CSO Disclosure Series | The Dos and Don'ts of Disclosure Letters
One security breach, two letters, 11 lessons in the art of telling customers you screwed up. Two PR pros deconstruct the messages that Monster.com and USAJOBS were really giving to customers whose personal information had been disclosed. Part of an in-depth series about disclosing breaches.
(We’ve provided a small version of the two annotated disclosure letters below. For a larger version, view them in this PDF.)

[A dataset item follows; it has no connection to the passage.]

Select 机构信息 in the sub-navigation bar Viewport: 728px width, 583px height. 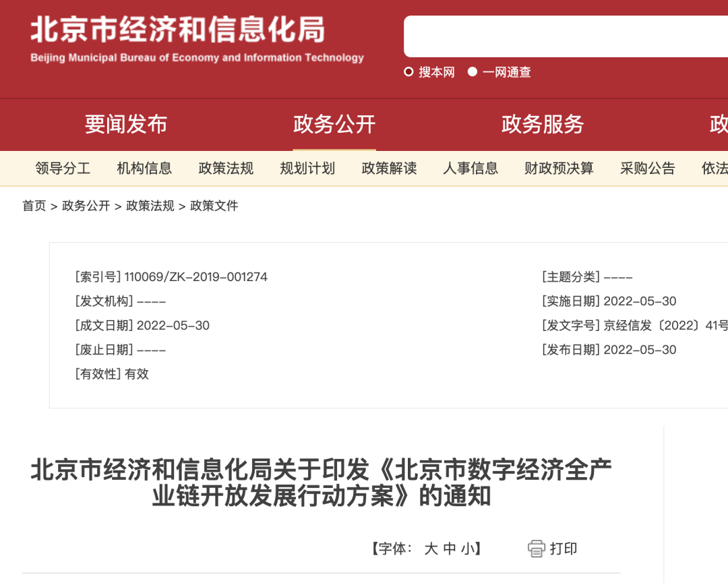tap(144, 168)
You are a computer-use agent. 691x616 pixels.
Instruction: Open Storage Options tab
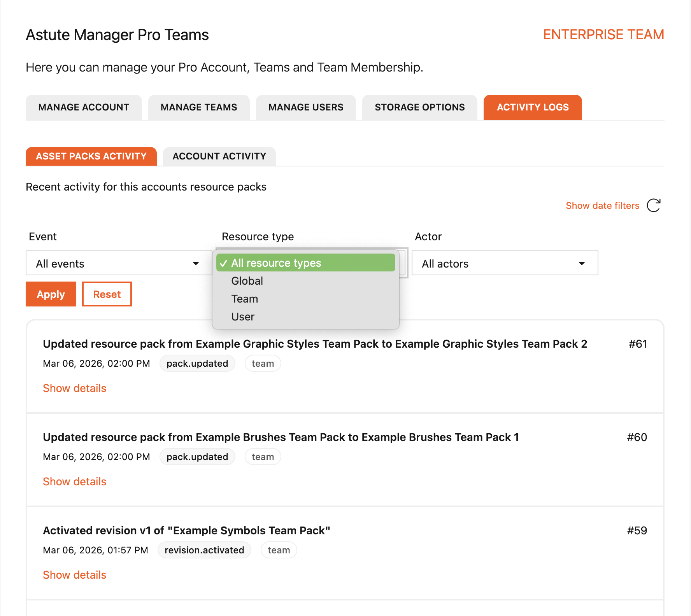pos(419,107)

1) Dear Anonymous Faceless Customer.
Both Jane and Joan question the use of the “dear” salutation for a mass mailing. “It’s awkward,” says Jane. “It’s so clearly a mass mailing.” She says it’s essentially an urgent memo to many people, some of whom you don’t know, so treat it that way. A better introduction could be “To Our Customers” or “An Important Message for Our Customers.”
2) A soft opening.
Right away, styles diverge. Monster chooses to soften the coming blow with its first sentence. US AJOBS simply begins stating facts. Jane sees benefits and drawbacks to each. “The first line is the toughest of all,” she says. You want to show that you value customers, but at the same time, the sentence feels roundabout, like hollow marketing spin. On the other hand, US AJOBS’ letter may seem less spun, but it also gets into technical detail right away and could feel like a punch in the jaw, which is offputting. US AJOBS also has the advantage of being able to blame the problem on another brand. If it were their databases, the letter might have started differently.

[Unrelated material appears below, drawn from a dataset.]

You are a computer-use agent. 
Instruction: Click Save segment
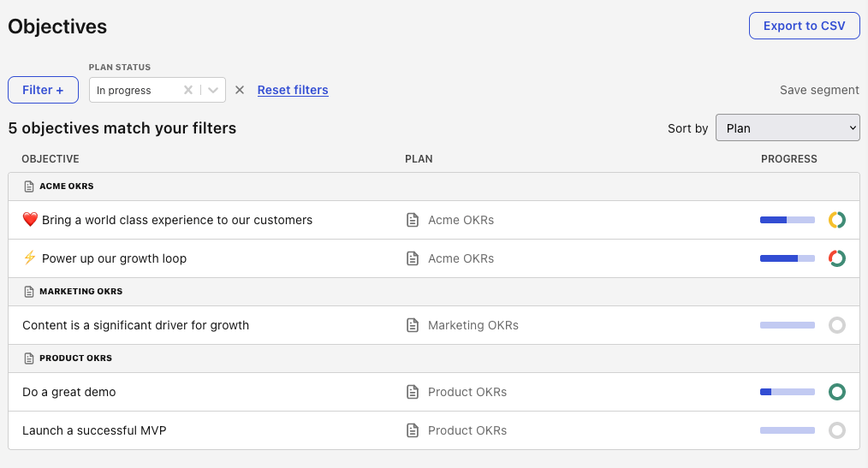(x=819, y=90)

3) The problem with saying “sorry.”
“Sorry is personal,” says Joan. “Plus, it means you did something wrong.” Regret, on the other hand, sounds somewhat sincere but removes fallibility. Few disclosure letters ever use the word sorry. Both agree this is a legal ploy. “You’re trying to prevent these letters from becoming Exhibit A in a class-action lawsuit,” says Jane. But Jane also understands the use of regret over sorry. “Sorry is not a professional word,” she notes. Also, Jane says, companies could avoid turgid language and running around the issue by explicitly saying why the letter is being written. “I’d really prefer to be able to write, ‘We’re compelled to tell you this by government regulation.’ It’s direct and true. But the lawyers and the marketing people probably wouldn’t let a PR person like me get away with that.”